Data shown =>

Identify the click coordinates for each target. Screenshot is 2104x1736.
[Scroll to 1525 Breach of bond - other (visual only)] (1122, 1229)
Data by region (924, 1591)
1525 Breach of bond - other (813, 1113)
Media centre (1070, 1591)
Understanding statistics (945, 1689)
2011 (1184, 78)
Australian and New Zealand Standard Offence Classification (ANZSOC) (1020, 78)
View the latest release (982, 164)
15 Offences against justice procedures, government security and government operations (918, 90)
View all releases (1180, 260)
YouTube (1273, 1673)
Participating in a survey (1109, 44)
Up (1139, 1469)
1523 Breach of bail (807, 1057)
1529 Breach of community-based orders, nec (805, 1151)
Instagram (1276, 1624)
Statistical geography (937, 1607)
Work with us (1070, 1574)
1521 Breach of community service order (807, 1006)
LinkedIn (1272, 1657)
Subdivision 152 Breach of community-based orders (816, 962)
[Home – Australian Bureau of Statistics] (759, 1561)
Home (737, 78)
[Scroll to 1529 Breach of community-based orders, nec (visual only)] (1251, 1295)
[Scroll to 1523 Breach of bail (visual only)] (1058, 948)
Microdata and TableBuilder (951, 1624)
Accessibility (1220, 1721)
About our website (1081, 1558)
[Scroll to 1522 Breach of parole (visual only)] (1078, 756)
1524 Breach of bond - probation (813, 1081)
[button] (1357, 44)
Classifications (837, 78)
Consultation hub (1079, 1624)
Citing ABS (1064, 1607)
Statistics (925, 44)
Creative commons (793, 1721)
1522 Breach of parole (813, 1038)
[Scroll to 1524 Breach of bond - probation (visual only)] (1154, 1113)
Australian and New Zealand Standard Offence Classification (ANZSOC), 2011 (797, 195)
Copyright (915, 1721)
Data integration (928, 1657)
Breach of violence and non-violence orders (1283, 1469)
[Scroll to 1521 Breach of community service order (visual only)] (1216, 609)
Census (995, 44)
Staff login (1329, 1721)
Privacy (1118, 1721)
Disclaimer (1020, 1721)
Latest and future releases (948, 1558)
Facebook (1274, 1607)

What needs to be done => Restate exactly, and only, every line from the one that contains "Up (1139, 1469)" through the last line of the records.

The answer =>
Up (1139, 1469)
1523 Breach of bail (807, 1057)
1529 Breach of community-based orders, nec (805, 1151)
Instagram (1276, 1624)
Statistical geography (937, 1607)
Work with us (1070, 1574)
1521 Breach of community service order (807, 1006)
LinkedIn (1272, 1657)
Subdivision 152 Breach of community-based orders (816, 962)
[Home – Australian Bureau of Statistics] (759, 1561)
Home (737, 78)
[Scroll to 1529 Breach of community-based orders, nec (visual only)] (1251, 1295)
[Scroll to 1523 Breach of bail (visual only)] (1058, 948)
Microdata and TableBuilder (951, 1624)
Accessibility (1220, 1721)
About our website (1081, 1558)
[Scroll to 1522 Breach of parole (visual only)] (1078, 756)
1524 Breach of bond - probation (813, 1081)
[button] (1357, 44)
Classifications (837, 78)
Consultation hub (1079, 1624)
Citing ABS (1064, 1607)
Statistics (925, 44)
Creative commons (793, 1721)
1522 Breach of parole (813, 1038)
[Scroll to 1524 Breach of bond - probation (visual only)] (1154, 1113)
Australian and New Zealand Standard Offence Classification (ANZSOC), 2011 (797, 195)
Copyright (915, 1721)
Data integration (928, 1657)
Breach of violence and non-violence orders (1283, 1469)
[Scroll to 1521 Breach of community service order (visual only)] (1216, 609)
Census (995, 44)
Staff login (1329, 1721)
Privacy (1118, 1721)
Disclaimer (1020, 1721)
Latest and future releases (948, 1558)
Facebook (1274, 1607)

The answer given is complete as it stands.